Sax: Araştırmalar gösteriyor ki, hiç kimse tarafından rahatsız edilmeden, evde her gün aile yemeği yemek, çok önemlidir. Bunu yapmıyorsanız, evde ebeveynlerle birlikte zaman geçirmenin en az öncelikli mevzu olduğunu gösterir. Ancak evde ailenizle birlikte zaman geçirerek iletişim kurmaya öncelik verdiğinizde şunu gösterirsiniz: Aile önemlidir. Pek çok çocuk, hiçliğe doğru bir yarış halinde. Gündelik programlarına sürekli ekstra aktiviteler koyuyorlar ancak bunun nedenini bilmiyorlar. Sonuç olarak on beş yaşında tükenmişlik sendromuna giriyorlar.
AP: Peki ya arabada geçirilen zaman?
Sax: Arabada pek bir şey duymazsınız. Çocuklar, ebeveynleri ile çok iletişim kurmaz. Herkesin bir telaşı vardır. Ancak arabada geçirilen zaman değerlidir. Bu sizin ve çocuğunuzun iletişim kurması için önemli bir fırsattır. Ben ve 9 yaşındaki kızım Merry Hopkins’in hemen her şarkısının sözlerini biliyoruz.
AP: Ebeveynler çocuklarına yetkin bir yetişkin olması için nasıl yardımcı olabilir?
Sax: Yapılabilecek ilk şey onlara tevazu öğretmektir. Çocuklara tevazu kelimesini sordum.
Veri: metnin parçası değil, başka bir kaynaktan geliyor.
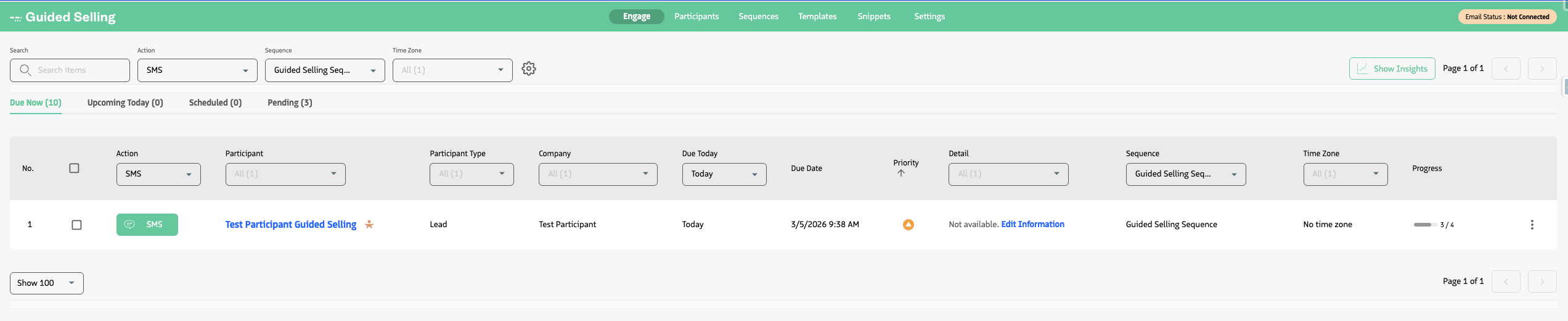Click the 3/4 progress bar
Image resolution: width=1568 pixels, height=321 pixels.
coord(1424,225)
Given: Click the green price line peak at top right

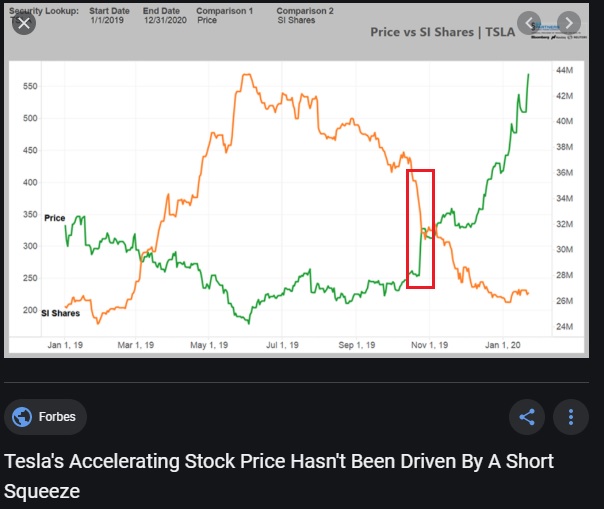Looking at the screenshot, I should (x=528, y=75).
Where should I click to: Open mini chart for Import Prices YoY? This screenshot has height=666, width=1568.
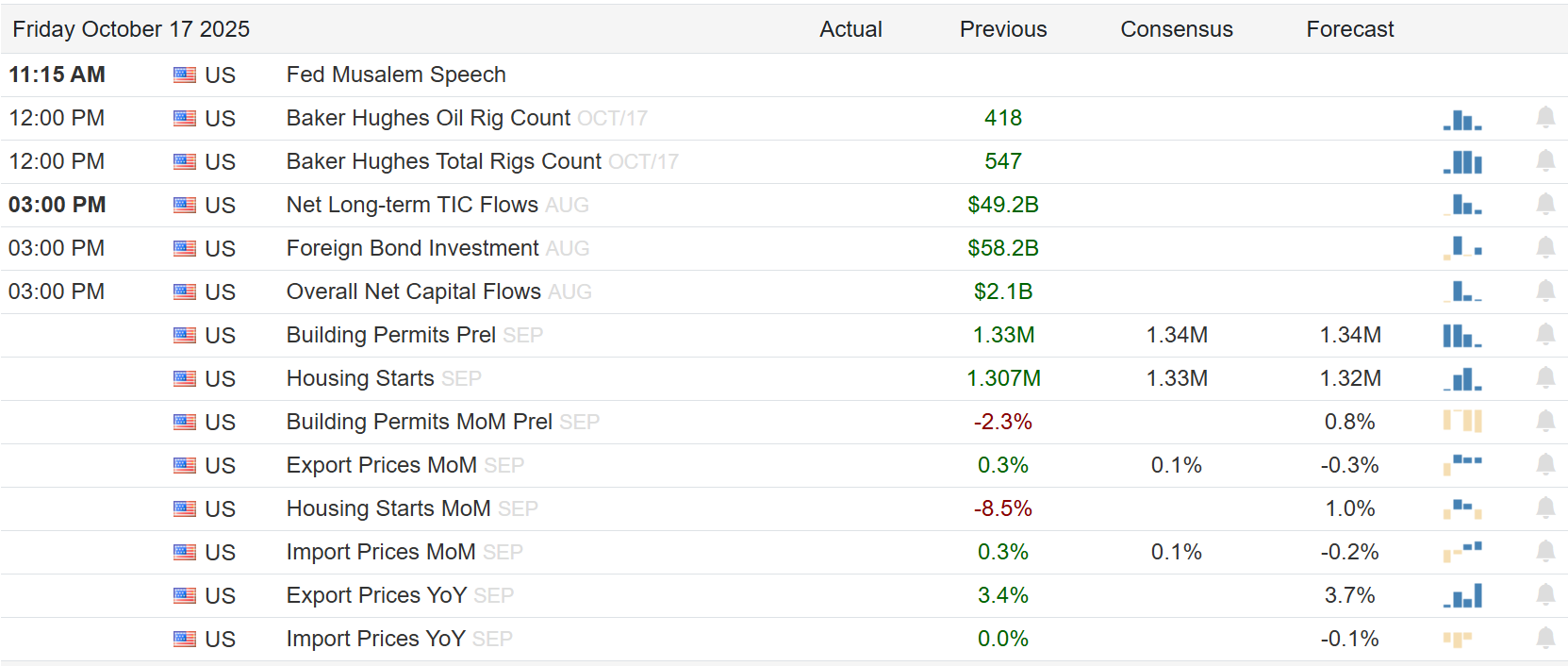1457,640
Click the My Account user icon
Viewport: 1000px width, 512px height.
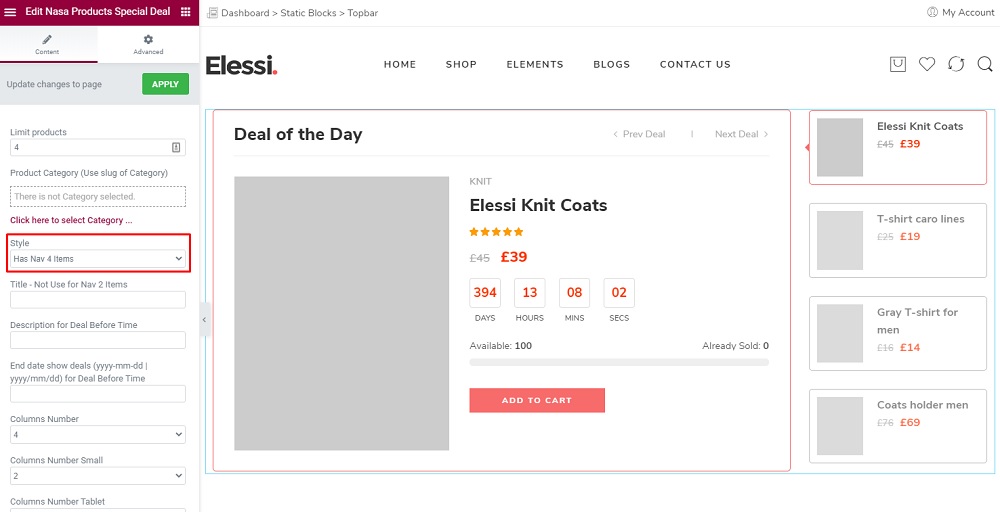(932, 12)
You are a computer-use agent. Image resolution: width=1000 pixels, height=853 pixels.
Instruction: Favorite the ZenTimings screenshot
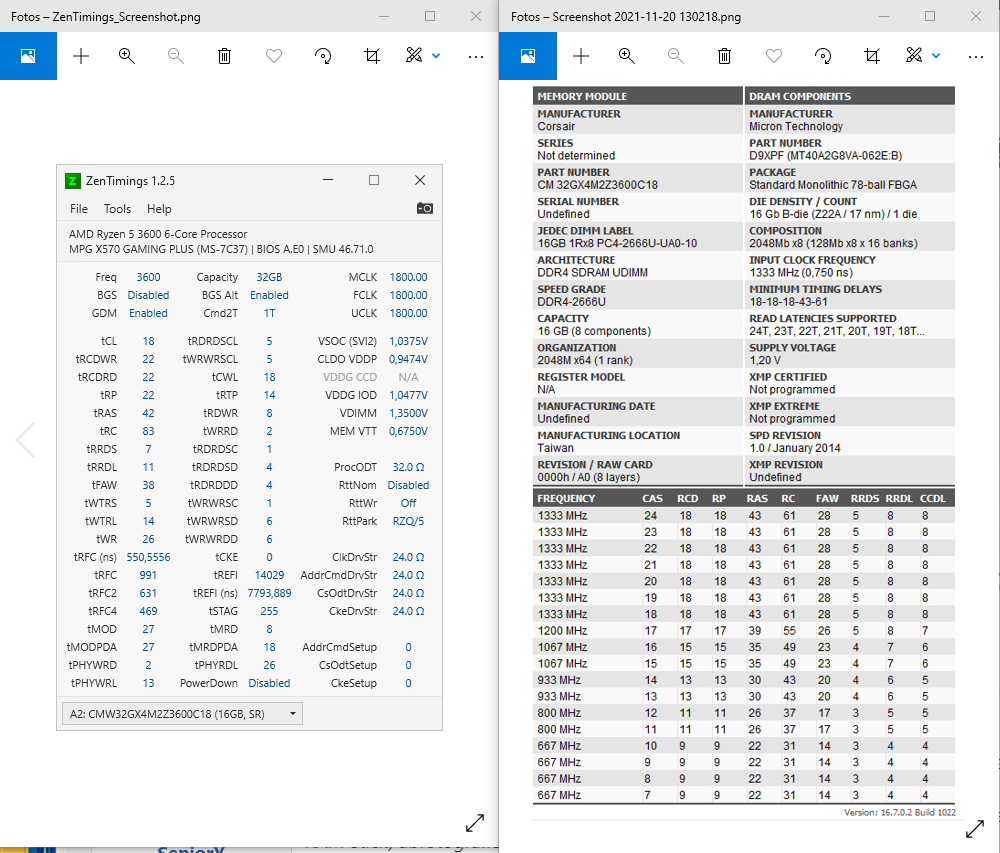(x=273, y=56)
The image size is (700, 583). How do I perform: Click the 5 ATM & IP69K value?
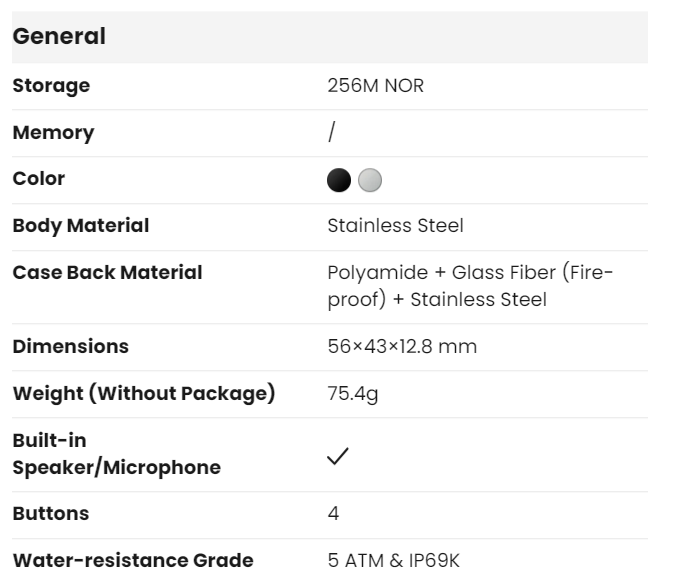click(x=393, y=560)
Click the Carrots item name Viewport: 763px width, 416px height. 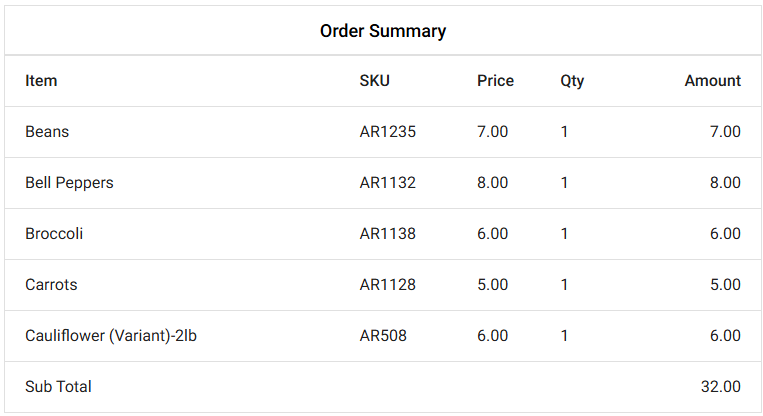click(x=51, y=285)
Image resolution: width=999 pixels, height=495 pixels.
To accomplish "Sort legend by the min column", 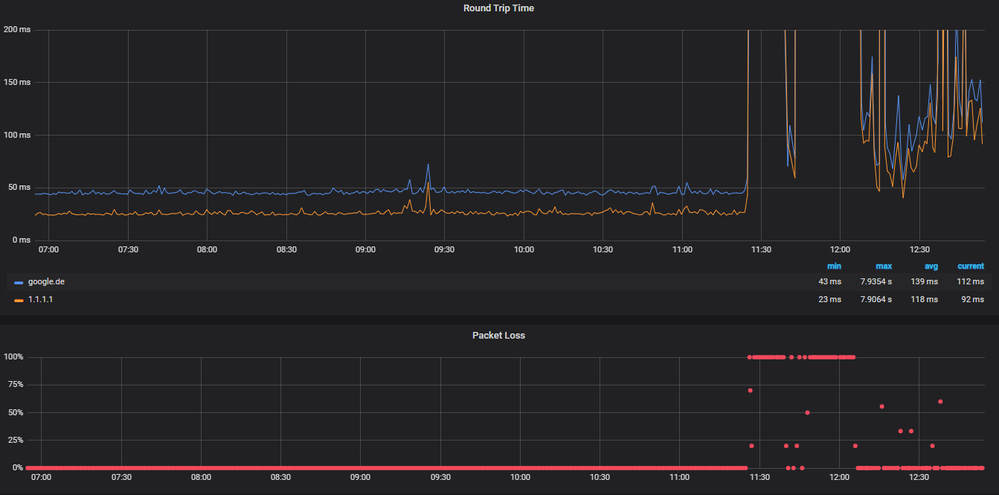I will click(x=834, y=266).
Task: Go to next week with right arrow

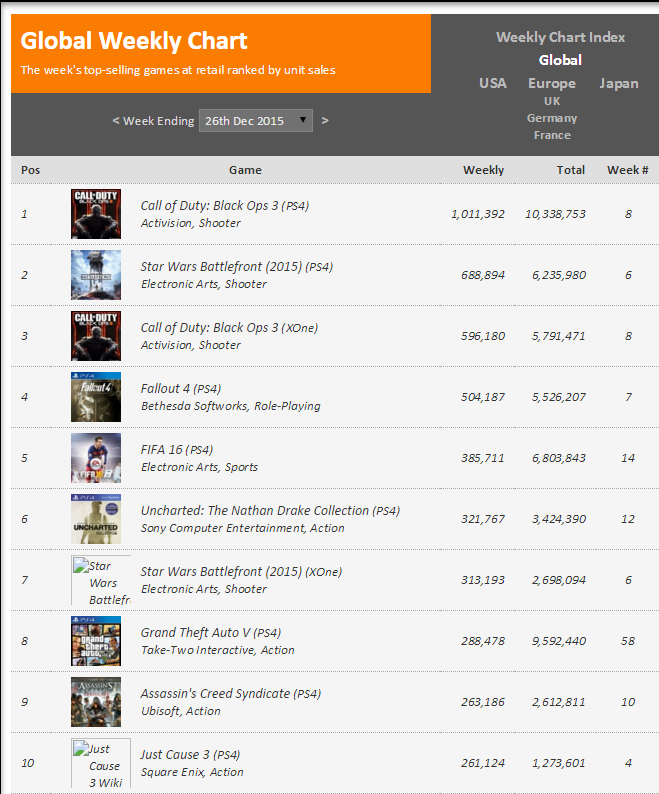Action: (325, 121)
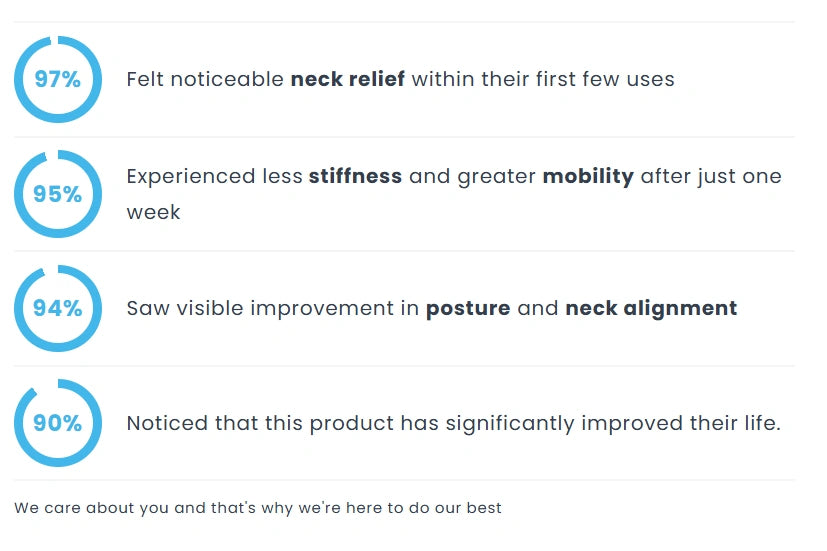Screen dimensions: 827x551
Task: Click "within their first few uses" phrase
Action: (543, 79)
Çocuklar ise öyle bir kelime duymadıklarını söylediler. Ve bunu 3.sınıftan 12.sınıfa kadar çocuklara sordum. Hatta liseli çocuklar, üçüncü sınıftaki çocuklardan daha vahim durumdaydılar. Çocuklara ne kadar şahane oldukları aşılandığı için, kendilerini mükemmel sanıyorlar. Oysa şişirilmiş bir ego, çocukları hınca götürür. Tanıdığım şahane bir kız vardı. Ancak şimdi hınç dolu. Çünkü artık 25 yaşında ve düşük bir maaşla çalışıyor. İki tane roman yazmasına karşın, romanlarını bastırabilecek bir yayınevi bulamadı.
Yapılabilecek ikinci şey ise çocuğunuzla geçirdiğiniz zamanın keyfini çıkarmaktır. Çocuklara aşırı görev yüklemeyin, örneğin yürüyüşe çıkın.
Yapılacak son şey ise ona hayatın anlamını öğretmektir. Hayatın anlamı yalnızca iyi bir iş bulmak ya da başarılı olmak değildir. Bu sizin nasıl bir insan olduğunuzla ilgilidir. Mutlaka bir cevabınız vardır.